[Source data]

+++

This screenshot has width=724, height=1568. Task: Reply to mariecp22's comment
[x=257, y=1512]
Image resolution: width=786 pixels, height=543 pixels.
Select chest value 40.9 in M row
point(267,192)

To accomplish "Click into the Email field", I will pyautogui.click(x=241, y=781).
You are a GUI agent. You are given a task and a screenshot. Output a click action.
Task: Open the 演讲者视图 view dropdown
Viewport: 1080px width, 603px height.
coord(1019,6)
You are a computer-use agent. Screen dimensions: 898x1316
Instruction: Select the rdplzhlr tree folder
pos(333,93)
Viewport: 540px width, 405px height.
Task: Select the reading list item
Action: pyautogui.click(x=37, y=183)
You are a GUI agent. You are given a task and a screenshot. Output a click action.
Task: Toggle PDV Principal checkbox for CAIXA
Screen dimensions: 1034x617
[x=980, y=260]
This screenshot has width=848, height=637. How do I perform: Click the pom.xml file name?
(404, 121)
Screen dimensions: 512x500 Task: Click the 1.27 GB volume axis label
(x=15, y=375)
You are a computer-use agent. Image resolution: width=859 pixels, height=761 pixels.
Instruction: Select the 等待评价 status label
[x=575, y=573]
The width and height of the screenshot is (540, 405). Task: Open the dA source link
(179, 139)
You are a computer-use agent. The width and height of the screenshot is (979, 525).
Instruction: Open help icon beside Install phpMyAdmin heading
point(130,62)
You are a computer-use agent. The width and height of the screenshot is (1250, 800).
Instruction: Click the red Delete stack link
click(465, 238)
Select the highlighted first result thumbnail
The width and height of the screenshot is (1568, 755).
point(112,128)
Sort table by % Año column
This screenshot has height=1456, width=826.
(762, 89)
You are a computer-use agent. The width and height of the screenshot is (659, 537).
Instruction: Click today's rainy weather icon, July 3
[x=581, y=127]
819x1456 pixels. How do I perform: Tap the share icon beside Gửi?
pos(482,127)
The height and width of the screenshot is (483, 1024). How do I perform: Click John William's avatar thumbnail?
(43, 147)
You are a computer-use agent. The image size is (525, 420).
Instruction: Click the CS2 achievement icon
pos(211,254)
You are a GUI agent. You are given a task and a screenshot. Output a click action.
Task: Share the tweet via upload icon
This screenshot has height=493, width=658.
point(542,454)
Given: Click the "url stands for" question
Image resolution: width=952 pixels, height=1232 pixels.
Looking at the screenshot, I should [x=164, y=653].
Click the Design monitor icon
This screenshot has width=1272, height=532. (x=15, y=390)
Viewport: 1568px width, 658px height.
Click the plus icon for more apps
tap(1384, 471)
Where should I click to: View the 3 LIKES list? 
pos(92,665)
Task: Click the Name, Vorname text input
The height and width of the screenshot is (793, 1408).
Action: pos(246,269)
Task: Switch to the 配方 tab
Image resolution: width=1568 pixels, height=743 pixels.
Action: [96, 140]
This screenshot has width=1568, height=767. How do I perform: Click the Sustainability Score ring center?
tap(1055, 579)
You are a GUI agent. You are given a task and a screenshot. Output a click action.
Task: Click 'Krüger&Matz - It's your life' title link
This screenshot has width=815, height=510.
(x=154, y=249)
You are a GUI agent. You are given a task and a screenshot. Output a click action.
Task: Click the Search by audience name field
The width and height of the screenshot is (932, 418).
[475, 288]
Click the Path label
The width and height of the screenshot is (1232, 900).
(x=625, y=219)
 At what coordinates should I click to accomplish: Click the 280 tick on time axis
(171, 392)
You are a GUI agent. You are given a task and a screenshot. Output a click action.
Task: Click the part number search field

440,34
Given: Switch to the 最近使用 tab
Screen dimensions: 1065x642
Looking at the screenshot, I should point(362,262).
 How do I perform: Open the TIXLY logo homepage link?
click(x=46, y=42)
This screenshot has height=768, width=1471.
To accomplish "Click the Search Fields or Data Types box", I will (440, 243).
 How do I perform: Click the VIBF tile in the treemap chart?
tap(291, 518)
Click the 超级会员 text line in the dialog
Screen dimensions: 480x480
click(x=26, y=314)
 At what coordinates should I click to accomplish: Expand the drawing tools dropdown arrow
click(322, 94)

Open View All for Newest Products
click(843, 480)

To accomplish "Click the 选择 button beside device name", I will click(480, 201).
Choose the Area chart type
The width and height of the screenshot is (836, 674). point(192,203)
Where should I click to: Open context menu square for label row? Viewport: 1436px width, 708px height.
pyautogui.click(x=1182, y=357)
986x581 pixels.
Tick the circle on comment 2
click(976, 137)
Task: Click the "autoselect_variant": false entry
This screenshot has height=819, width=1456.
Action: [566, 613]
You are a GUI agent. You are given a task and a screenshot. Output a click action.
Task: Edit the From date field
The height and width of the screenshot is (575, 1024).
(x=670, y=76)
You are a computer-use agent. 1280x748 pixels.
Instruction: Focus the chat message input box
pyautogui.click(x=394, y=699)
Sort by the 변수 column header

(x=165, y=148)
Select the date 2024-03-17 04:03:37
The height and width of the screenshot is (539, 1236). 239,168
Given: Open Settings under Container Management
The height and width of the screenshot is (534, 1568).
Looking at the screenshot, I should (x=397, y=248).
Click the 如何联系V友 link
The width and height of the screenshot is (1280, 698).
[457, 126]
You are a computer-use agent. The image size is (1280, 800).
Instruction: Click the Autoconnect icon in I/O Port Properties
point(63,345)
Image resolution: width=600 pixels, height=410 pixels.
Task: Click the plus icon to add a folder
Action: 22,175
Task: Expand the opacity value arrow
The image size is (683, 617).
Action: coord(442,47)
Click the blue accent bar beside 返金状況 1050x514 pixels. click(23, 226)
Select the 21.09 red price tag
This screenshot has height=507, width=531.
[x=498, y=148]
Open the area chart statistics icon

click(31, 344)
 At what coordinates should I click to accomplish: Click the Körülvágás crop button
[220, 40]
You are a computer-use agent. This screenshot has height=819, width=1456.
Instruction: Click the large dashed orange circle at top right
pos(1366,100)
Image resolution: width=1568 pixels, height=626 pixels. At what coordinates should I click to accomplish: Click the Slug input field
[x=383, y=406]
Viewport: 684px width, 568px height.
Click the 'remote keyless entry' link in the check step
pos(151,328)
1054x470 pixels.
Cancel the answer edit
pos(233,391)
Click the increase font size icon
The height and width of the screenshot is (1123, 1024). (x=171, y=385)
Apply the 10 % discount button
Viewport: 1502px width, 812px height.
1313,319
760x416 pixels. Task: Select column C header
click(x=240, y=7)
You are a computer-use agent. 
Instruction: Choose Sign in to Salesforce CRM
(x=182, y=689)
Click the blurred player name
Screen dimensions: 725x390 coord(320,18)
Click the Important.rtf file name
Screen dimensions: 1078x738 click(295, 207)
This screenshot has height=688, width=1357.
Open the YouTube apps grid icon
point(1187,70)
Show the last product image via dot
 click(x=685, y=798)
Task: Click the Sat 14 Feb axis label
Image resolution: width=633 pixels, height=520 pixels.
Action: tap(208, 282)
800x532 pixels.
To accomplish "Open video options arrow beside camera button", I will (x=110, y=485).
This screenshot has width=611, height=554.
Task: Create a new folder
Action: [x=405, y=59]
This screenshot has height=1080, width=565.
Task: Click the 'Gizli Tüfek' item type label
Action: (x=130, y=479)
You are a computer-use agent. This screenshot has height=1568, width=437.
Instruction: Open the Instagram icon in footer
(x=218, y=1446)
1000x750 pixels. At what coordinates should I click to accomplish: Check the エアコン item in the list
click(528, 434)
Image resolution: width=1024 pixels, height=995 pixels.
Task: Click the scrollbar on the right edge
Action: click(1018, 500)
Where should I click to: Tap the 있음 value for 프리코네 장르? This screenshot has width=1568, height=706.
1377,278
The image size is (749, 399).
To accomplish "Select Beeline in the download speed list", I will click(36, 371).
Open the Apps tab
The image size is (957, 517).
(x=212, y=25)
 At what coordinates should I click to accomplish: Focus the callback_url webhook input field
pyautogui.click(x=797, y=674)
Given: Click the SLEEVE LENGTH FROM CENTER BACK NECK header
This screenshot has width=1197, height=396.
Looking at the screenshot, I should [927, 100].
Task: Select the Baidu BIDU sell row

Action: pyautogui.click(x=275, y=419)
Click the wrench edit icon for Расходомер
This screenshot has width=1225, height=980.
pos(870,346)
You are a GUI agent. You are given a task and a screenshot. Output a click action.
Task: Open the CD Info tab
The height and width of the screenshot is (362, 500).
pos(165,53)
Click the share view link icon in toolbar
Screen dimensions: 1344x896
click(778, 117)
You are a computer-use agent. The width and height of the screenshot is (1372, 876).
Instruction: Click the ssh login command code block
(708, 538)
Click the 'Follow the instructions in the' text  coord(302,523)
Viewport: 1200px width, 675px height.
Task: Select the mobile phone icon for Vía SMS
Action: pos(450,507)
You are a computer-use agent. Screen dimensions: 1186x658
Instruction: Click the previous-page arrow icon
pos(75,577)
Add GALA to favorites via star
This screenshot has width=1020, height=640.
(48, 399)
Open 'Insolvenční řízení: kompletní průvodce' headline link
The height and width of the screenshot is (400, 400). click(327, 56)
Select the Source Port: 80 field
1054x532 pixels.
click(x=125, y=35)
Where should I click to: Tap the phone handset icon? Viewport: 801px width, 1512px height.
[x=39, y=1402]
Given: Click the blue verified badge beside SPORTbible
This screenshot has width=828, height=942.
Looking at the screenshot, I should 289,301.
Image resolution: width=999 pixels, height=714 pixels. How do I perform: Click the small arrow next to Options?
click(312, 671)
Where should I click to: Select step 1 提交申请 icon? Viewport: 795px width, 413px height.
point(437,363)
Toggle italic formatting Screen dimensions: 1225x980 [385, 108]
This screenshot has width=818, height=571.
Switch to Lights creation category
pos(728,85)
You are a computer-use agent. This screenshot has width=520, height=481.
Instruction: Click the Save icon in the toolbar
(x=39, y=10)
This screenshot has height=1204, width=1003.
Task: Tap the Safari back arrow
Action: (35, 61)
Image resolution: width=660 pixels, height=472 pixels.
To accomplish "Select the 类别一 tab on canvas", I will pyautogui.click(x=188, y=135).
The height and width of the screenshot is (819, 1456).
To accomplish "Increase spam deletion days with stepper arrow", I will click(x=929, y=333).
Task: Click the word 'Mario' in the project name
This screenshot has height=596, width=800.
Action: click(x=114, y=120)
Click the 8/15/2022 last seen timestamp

+++

WORK TASK:
From the records above, copy out the line with "Viewport: 684px width, 568px height.", the line with "Task: Click the Sat 14 Feb axis label", and every line between them, word for word.

ANSWER TO THE PROBLEM:
Viewport: 684px width, 568px height.
Click the 'remote keyless entry' link in the check step
pos(151,328)
1054x470 pixels.
Cancel the answer edit
pos(233,391)
Click the increase font size icon
The height and width of the screenshot is (1123, 1024). (x=171, y=385)
Apply the 10 % discount button
Viewport: 1502px width, 812px height.
1313,319
760x416 pixels. Task: Select column C header
click(x=240, y=7)
You are a computer-use agent. 
Instruction: Choose Sign in to Salesforce CRM
(x=182, y=689)
Click the blurred player name
Screen dimensions: 725x390 coord(320,18)
Click the Important.rtf file name
Screen dimensions: 1078x738 click(295, 207)
This screenshot has height=688, width=1357.
Open the YouTube apps grid icon
point(1187,70)
Show the last product image via dot
 click(x=685, y=798)
Task: Click the Sat 14 Feb axis label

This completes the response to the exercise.